Record excerpts
◆ ◆ ◆

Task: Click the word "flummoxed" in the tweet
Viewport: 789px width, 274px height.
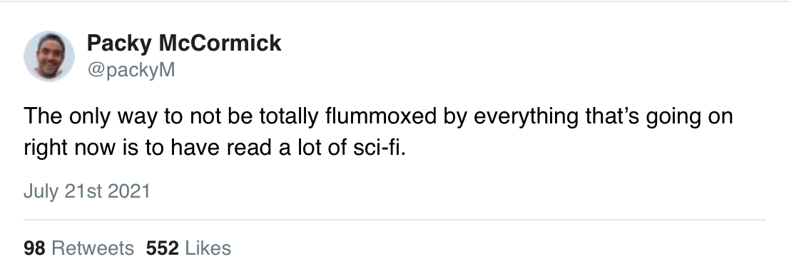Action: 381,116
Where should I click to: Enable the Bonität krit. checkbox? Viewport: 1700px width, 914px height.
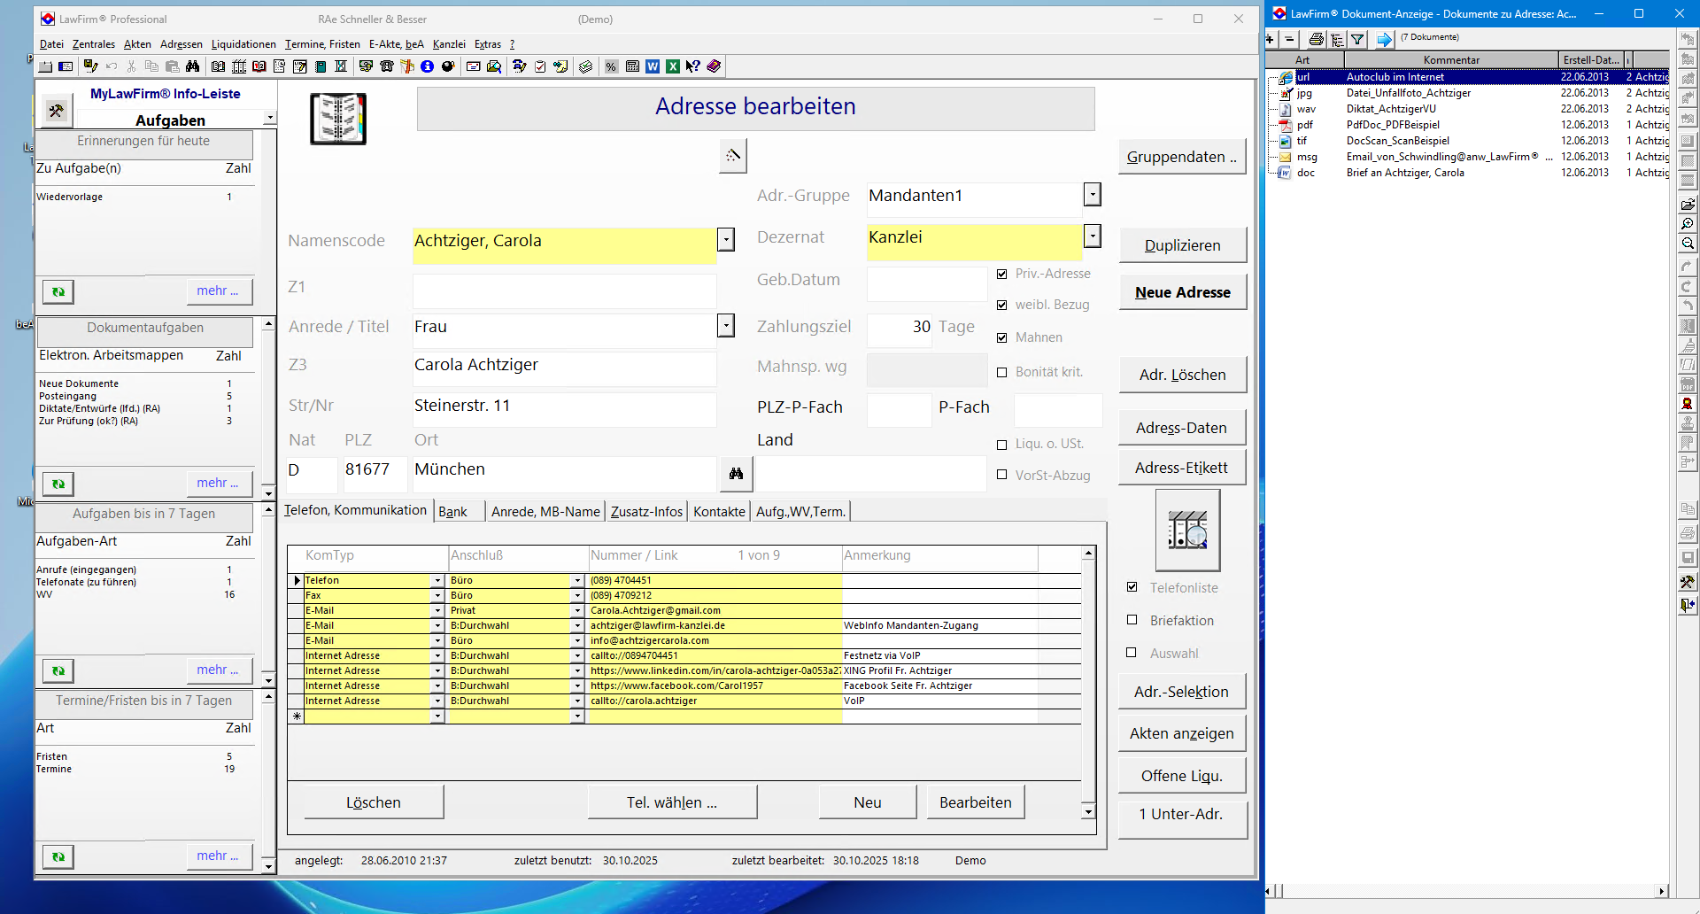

◆ ◆ ◆

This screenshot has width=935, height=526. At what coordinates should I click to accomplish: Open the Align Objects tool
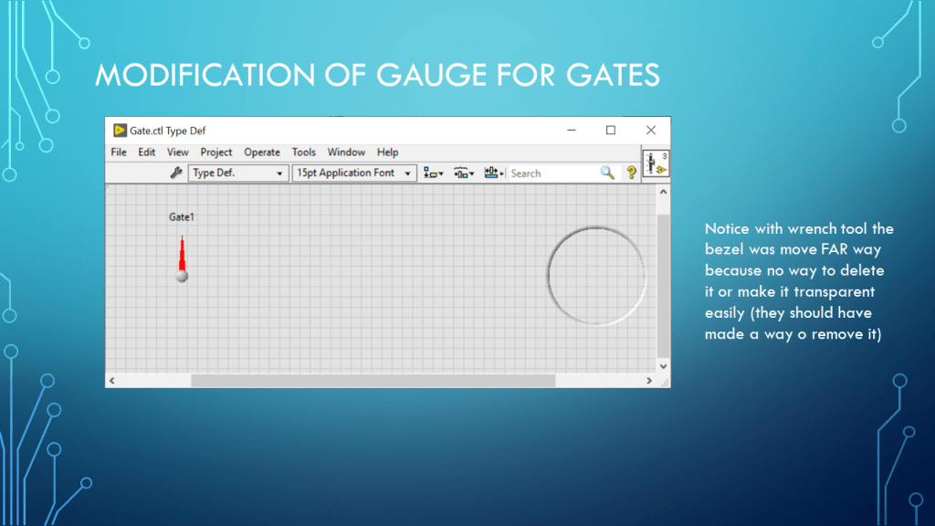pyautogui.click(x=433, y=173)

◆ ◆ ◆

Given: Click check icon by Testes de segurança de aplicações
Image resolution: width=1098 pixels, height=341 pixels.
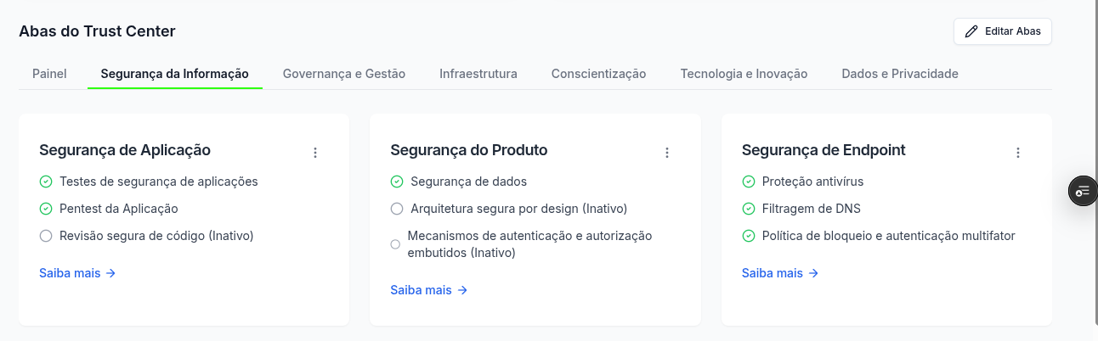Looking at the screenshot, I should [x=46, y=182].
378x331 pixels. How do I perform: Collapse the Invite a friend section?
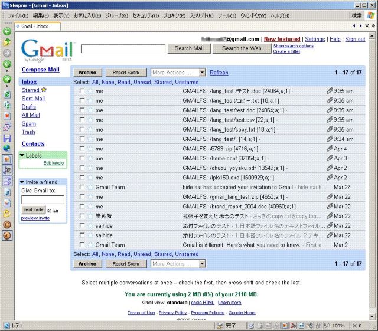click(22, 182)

◆ ◆ ◆

Problem description
Output exactly the lines above, beginning at the one with "Task: Click the" and stopping after the one with "Where should I". Pictures are to be omitted.

Result of this exercise
Task: Click the word "flummoxed" in the tweet
Viewport: 789px width, 274px height.
Action: 381,116
Where should I click to: Enable the Bonität krit. checkbox? Viewport: 1700px width, 914px height.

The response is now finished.